Will we see the same move by the Harper government with respect to the Energy East pipeline?

Last December, CBC also reported, “A beluga whale habitat near Rivière-du-Loup, Quebec may be in jeopardy if plans go ahead for the Energy East pipeline. TransCanada wants to build a pipeline to ship oil from Alberta to refineries in Eastern Canada and put a port in Cacouna, just northeast of Rivière-du-Loup, to help get it there. But these plans put a port right in the middle of an at-risk beluga population.”
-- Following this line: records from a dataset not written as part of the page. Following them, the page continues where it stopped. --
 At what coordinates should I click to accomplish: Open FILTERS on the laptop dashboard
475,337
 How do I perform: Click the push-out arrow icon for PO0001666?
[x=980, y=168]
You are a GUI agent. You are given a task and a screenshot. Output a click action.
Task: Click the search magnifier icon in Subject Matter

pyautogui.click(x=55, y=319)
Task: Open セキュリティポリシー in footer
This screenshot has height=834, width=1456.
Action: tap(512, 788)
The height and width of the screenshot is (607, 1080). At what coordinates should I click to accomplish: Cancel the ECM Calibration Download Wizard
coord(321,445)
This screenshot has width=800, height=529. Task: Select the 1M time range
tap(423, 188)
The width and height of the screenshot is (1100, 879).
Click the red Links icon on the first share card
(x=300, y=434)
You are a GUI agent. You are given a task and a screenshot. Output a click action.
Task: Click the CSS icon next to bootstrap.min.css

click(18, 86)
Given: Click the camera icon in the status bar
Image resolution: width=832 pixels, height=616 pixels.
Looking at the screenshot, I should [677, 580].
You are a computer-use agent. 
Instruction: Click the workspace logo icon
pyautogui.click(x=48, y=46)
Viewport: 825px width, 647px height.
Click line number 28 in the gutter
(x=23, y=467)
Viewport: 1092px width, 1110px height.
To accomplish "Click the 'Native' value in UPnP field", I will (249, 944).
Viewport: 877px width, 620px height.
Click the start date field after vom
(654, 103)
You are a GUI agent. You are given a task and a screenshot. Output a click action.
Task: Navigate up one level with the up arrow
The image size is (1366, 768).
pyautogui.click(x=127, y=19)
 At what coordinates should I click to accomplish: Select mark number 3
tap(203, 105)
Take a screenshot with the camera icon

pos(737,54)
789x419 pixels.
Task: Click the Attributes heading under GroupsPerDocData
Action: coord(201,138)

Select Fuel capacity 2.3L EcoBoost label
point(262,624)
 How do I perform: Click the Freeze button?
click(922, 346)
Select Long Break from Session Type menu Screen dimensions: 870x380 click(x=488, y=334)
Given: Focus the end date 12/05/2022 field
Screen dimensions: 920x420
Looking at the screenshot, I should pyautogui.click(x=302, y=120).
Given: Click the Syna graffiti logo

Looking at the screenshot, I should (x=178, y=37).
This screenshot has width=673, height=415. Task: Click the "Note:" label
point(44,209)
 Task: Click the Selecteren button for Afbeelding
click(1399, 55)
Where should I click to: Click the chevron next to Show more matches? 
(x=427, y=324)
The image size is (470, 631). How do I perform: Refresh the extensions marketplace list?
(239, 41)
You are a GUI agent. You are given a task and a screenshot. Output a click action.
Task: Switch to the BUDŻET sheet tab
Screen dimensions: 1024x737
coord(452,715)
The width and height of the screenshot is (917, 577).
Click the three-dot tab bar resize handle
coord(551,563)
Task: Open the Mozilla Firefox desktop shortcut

In its pre-application for the pipeline, TransCanada says, “The Cacouna marine terminal will be located on the eastern shore of the St. Lawrence River in the immediate vicinity of the existing Port of Gros-Cacouna, QC. The marine terminal will be developed to support the loading of crude carriers which have a capacity of 700,000 to 1.1 million barrels of oil through a two-berth arrangement and a single trestle. These carriers are known as ‘Aframax’ and ‘Suezmax’ respectively.”

The CBC report adds, “The deep water St. Lawrence Estuary beluga population is a species at risk of extinction and is protected under the Species At Risk Act. According to Fisheries and Oceans Canada, the St. Lawrence is home to an estimated 1,000 belugas. Because of the species’ protected status, the federal government has to protect its habitat.”

A federal Department of Fisheries and Oceans webpage says, “The St. Lawrence Estuary beluga whale population is listed as threatened and protected under the Species at Risk Act. …Although whaling for belugas has been banned since 1979, there has been no noticeable recovery in the population. A number of factors seem to contribute to the lack of recovery of this species in the St. Lawrence. Among them, pollution, reduced food resources, disturbance by humans and habitat degradation are considered to be the main threats to the recovery of the population. Beluga whales can also be the victim of ship strikes and become entangled in fishing gear.”

Additionally, export tankers fed by the 1.1 million barrels per day Energy East pipeline creates concerns about whales in the Bay of Fundy. The Globe and Mail has noted, “(St. Andrew-based Matt) Abbott, who works with the NBCC Action, the advocacy arm of the New Brunswick Conservation Council, (says) the tanker traffic is already disrupting whales and other marine mammals, and a double or tripling of traffic (with the Energy East pipeline) will only make matters worse.”